Records from a collection:
....

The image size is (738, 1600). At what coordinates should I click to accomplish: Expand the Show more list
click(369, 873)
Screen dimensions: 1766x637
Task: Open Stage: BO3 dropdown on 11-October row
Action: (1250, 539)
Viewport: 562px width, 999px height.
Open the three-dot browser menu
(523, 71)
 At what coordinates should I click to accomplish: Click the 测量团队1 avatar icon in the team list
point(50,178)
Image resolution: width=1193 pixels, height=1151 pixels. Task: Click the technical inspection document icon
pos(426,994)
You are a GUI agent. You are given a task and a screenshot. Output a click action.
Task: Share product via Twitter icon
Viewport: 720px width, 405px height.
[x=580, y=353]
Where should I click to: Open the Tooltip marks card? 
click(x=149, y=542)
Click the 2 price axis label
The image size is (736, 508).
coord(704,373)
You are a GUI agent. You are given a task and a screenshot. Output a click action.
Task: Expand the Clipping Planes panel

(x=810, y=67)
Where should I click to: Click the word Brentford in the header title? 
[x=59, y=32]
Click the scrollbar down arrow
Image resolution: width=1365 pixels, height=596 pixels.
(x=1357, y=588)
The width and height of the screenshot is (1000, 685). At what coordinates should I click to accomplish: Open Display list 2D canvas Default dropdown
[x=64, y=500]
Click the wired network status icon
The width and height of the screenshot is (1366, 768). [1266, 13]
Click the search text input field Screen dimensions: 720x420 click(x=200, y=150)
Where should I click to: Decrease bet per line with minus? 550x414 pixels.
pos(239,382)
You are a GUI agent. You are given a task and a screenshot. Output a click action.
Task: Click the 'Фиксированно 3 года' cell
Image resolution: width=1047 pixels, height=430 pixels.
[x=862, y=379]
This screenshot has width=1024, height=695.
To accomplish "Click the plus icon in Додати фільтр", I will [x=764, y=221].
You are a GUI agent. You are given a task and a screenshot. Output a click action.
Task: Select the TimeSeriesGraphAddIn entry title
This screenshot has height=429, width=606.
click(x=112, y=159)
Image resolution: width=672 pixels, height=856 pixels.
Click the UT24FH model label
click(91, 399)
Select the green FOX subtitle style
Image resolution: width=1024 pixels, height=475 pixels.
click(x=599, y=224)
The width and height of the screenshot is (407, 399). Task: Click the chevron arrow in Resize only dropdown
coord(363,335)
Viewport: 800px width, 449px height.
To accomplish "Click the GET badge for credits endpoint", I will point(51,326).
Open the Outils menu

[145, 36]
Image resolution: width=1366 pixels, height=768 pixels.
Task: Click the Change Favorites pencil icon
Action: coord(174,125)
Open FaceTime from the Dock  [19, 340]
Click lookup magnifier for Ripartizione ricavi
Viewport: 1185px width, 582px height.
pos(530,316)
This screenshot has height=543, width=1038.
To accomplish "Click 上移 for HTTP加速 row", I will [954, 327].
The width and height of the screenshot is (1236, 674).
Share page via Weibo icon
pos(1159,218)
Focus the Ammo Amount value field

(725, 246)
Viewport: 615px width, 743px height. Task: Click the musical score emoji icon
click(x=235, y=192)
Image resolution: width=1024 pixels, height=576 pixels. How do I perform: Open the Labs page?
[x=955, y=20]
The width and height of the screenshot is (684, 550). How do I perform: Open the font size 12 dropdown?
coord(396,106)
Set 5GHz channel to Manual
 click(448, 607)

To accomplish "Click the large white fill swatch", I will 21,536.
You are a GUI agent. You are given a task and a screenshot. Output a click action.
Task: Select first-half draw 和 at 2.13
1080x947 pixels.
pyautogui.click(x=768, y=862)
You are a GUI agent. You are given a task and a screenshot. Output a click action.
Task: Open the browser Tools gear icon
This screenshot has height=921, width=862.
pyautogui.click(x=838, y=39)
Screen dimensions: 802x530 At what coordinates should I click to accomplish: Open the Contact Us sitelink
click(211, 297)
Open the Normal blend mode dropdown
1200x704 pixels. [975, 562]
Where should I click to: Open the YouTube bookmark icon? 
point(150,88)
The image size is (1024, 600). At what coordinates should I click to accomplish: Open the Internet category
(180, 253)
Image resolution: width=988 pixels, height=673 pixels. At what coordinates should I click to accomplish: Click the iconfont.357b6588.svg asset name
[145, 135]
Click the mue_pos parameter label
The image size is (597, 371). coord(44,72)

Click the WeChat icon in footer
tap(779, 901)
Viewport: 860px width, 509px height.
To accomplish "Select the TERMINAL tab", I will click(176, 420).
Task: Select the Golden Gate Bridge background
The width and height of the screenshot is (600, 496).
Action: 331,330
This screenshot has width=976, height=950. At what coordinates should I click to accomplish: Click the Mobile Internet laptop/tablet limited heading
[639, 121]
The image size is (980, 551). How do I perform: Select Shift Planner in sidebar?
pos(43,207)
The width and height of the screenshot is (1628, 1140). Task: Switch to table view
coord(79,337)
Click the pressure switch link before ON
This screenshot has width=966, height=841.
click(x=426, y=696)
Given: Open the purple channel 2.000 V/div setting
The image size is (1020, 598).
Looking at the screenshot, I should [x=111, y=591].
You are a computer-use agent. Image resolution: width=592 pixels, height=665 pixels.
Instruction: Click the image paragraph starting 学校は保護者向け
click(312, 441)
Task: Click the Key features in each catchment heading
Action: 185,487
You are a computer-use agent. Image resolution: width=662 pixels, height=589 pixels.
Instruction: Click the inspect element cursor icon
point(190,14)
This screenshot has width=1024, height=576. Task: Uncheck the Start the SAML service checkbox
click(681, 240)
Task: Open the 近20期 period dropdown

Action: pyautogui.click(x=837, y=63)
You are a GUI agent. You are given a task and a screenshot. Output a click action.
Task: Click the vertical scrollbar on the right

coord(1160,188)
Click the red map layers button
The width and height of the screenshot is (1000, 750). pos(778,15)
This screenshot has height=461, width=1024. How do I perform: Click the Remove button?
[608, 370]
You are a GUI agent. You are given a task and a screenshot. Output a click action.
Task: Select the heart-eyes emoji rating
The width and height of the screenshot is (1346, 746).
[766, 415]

....

- _What the exercise asks_:
Please repeat each line above exactly.

- _Answer to this problem_:
The image size is (738, 1600). At what coordinates should I click to accomplish: Expand the Show more list
click(369, 873)
Screen dimensions: 1766x637
Task: Open Stage: BO3 dropdown on 11-October row
Action: (1250, 539)
Viewport: 562px width, 999px height.
Open the three-dot browser menu
(523, 71)
 At what coordinates should I click to accomplish: Click the 测量团队1 avatar icon in the team list
point(50,178)
Image resolution: width=1193 pixels, height=1151 pixels. Task: Click the technical inspection document icon
pos(426,994)
You are a GUI agent. You are given a task and a screenshot. Output a click action.
Task: Share product via Twitter icon
Viewport: 720px width, 405px height.
[x=580, y=353]
Where should I click to: Open the Tooltip marks card? 
click(x=149, y=542)
Click the 2 price axis label
The image size is (736, 508).
coord(704,373)
You are a GUI agent. You are given a task and a screenshot. Output a click action.
Task: Expand the Clipping Planes panel

(x=810, y=67)
Where should I click to: Click the word Brentford in the header title? 
[x=59, y=32]
Click the scrollbar down arrow
Image resolution: width=1365 pixels, height=596 pixels.
(x=1357, y=588)
The width and height of the screenshot is (1000, 685). At what coordinates should I click to accomplish: Open Display list 2D canvas Default dropdown
[x=64, y=500]
Click the wired network status icon
The width and height of the screenshot is (1366, 768). [1266, 13]
Click the search text input field Screen dimensions: 720x420 click(x=200, y=150)
Where should I click to: Decrease bet per line with minus? 550x414 pixels.
pos(239,382)
You are a GUI agent. You are given a task and a screenshot. Output a click action.
Task: Click the 'Фиксированно 3 года' cell
Image resolution: width=1047 pixels, height=430 pixels.
[x=862, y=379]
This screenshot has width=1024, height=695.
To accomplish "Click the plus icon in Додати фільтр", I will [x=764, y=221].
You are a GUI agent. You are given a task and a screenshot. Output a click action.
Task: Select the TimeSeriesGraphAddIn entry title
This screenshot has height=429, width=606.
click(x=112, y=159)
Image resolution: width=672 pixels, height=856 pixels.
Click the UT24FH model label
click(91, 399)
Select the green FOX subtitle style
Image resolution: width=1024 pixels, height=475 pixels.
click(x=599, y=224)
The width and height of the screenshot is (407, 399). Task: Click the chevron arrow in Resize only dropdown
coord(363,335)
Viewport: 800px width, 449px height.
To accomplish "Click the GET badge for credits endpoint", I will point(51,326).
Open the Outils menu

[145, 36]
Image resolution: width=1366 pixels, height=768 pixels.
Task: Click the Change Favorites pencil icon
Action: coord(174,125)
Open FaceTime from the Dock  [19, 340]
Click lookup magnifier for Ripartizione ricavi
Viewport: 1185px width, 582px height.
pos(530,316)
This screenshot has height=543, width=1038.
To accomplish "Click 上移 for HTTP加速 row", I will [954, 327].
The width and height of the screenshot is (1236, 674).
Share page via Weibo icon
pos(1159,218)
Focus the Ammo Amount value field

(725, 246)
Viewport: 615px width, 743px height. Task: Click the musical score emoji icon
click(x=235, y=192)
Image resolution: width=1024 pixels, height=576 pixels. How do I perform: Open the Labs page?
[x=955, y=20]
The width and height of the screenshot is (684, 550). How do I perform: Open the font size 12 dropdown?
coord(396,106)
Set 5GHz channel to Manual
 click(448, 607)

To accomplish "Click the large white fill swatch", I will 21,536.
You are a GUI agent. You are given a task and a screenshot. Output a click action.
Task: Select first-half draw 和 at 2.13
1080x947 pixels.
pyautogui.click(x=768, y=862)
You are a GUI agent. You are given a task and a screenshot. Output a click action.
Task: Open the browser Tools gear icon
This screenshot has height=921, width=862.
pyautogui.click(x=838, y=39)
Screen dimensions: 802x530 At what coordinates should I click to accomplish: Open the Contact Us sitelink
click(211, 297)
Open the Normal blend mode dropdown
1200x704 pixels. [975, 562]
Where should I click to: Open the YouTube bookmark icon? 
point(150,88)
The image size is (1024, 600). At what coordinates should I click to accomplish: Open the Internet category
(180, 253)
Image resolution: width=988 pixels, height=673 pixels. At what coordinates should I click to accomplish: Click the iconfont.357b6588.svg asset name
[145, 135]
Click the mue_pos parameter label
The image size is (597, 371). coord(44,72)

Click the WeChat icon in footer
tap(779, 901)
Viewport: 860px width, 509px height.
To accomplish "Select the TERMINAL tab", I will click(176, 420).
Task: Select the Golden Gate Bridge background
The width and height of the screenshot is (600, 496).
Action: 331,330
This screenshot has width=976, height=950. At what coordinates should I click to accomplish: Click the Mobile Internet laptop/tablet limited heading
[639, 121]
The image size is (980, 551). How do I perform: Select Shift Planner in sidebar?
pos(43,207)
The width and height of the screenshot is (1628, 1140). Task: Switch to table view
coord(79,337)
Click the pressure switch link before ON
This screenshot has width=966, height=841.
click(x=426, y=696)
Given: Open the purple channel 2.000 V/div setting
The image size is (1020, 598).
Looking at the screenshot, I should [x=111, y=591].
You are a computer-use agent. Image resolution: width=592 pixels, height=665 pixels.
Instruction: Click the image paragraph starting 学校は保護者向け
click(312, 441)
Task: Click the Key features in each catchment heading
Action: 185,487
You are a computer-use agent. Image resolution: width=662 pixels, height=589 pixels.
Instruction: Click the inspect element cursor icon
point(190,14)
This screenshot has width=1024, height=576. Task: Uncheck the Start the SAML service checkbox
click(681, 240)
Task: Open the 近20期 period dropdown

Action: pyautogui.click(x=837, y=63)
You are a GUI agent. You are given a task and a screenshot. Output a click action.
Task: Click the vertical scrollbar on the right

coord(1160,188)
Click the red map layers button
The width and height of the screenshot is (1000, 750). pos(778,15)
This screenshot has height=461, width=1024. How do I perform: Click the Remove button?
[608, 370]
You are a GUI agent. You are given a task and a screenshot. Output a click action.
Task: Select the heart-eyes emoji rating
The width and height of the screenshot is (1346, 746).
[766, 415]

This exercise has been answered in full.